【問25】福祉住環境コーディネーター2級 練習問題|本人と家族の意向調整
相談援助と連携 問5/20難易度B(標準)
問題文
本人と家族の意向が食い違う場合の対応に関する次の記述のうち、最も不適切なものはどれか。
- 1.本人と家族の意向が食い違う場合は、双方の意向とその背景を丁寧に確認し、調整を図ることが基本となる。
- 2.実際に介護を担うのは家族であるから、本人と家族の意見が対立した場合は、常に家族の意向を優先して計画を確定する。
- 3.意向の食い違いの背景には、生活動作のイメージや介護負担についての認識の差があることが少なくない。

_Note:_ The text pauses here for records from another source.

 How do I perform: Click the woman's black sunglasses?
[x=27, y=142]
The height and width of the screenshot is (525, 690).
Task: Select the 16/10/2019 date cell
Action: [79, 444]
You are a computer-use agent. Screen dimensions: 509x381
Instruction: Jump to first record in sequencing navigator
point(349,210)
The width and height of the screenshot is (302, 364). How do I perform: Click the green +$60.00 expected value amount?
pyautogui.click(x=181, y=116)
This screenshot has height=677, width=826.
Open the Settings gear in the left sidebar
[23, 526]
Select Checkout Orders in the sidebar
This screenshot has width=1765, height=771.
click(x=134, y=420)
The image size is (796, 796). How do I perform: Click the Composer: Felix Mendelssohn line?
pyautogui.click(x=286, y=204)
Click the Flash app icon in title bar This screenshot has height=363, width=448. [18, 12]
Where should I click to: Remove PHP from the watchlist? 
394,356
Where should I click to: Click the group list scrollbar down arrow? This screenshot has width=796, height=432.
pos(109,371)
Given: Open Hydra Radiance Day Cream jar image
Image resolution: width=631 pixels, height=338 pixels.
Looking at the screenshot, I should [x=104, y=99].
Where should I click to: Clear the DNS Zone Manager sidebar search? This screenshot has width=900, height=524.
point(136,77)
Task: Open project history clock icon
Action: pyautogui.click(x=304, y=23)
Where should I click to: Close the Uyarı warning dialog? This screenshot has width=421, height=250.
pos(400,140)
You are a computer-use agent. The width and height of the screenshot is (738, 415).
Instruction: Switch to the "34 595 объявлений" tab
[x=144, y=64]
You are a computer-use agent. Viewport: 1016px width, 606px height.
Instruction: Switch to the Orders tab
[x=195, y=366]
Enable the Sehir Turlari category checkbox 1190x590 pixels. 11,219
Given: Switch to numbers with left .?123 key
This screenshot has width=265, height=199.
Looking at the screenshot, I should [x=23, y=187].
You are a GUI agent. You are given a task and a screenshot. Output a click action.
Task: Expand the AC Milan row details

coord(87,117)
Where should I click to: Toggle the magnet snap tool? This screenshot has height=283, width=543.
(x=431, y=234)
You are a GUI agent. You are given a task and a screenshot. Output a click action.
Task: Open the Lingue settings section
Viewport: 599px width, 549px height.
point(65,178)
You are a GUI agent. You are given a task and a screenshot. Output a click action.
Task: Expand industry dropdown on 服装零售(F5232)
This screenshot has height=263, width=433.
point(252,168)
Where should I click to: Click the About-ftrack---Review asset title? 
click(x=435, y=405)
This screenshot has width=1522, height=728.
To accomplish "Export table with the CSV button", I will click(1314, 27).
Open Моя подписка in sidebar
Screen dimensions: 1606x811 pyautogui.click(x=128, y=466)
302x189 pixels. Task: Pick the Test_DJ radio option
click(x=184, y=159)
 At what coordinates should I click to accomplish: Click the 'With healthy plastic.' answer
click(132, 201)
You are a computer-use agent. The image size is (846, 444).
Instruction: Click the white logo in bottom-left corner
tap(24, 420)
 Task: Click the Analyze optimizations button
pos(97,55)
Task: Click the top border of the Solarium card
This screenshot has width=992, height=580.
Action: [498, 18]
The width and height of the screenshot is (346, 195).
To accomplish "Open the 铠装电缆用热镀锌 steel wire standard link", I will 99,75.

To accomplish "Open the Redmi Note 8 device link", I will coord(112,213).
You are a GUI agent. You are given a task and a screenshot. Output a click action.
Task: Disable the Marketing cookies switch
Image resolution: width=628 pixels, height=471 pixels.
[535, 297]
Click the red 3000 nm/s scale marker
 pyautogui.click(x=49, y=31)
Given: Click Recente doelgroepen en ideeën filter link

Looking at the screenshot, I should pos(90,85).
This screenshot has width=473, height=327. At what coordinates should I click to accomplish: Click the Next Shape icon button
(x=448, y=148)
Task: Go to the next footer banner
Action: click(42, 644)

- 4.実際の動作を双方の前で確認するなど、本人と家族が納得できる客観的な材料を示すことも調整に役立つ。
解説
住環境整備の主体はそこで生活する本人であり、本人と家族の意見が対立した場合に常に家族の意向を優先すると決めてかかることは、利用者本位の相談援助の原則に反するため、選択肢2が最も不適切である。介護者である家族の負担や意向も重要な考慮要素ではあるが、一方を機械的に優先するのではなく、双方の意向を確認し折り合える点を探る調整が求められる。選択肢1は適切で、食い違いが生じたときは双方の意向とその背景にある事情を確認することが対応の基本である。選択肢3も適切で、本人の「自分でできる」という認識と家族の「危なくて見ていられない」という認識のずれなど、動作イメージや負担感の差が対立の背景にあることが多い。選択肢4も適切で、実際の動作確認など客観的な材料の提示は双方の合意形成を助ける有効な方法である。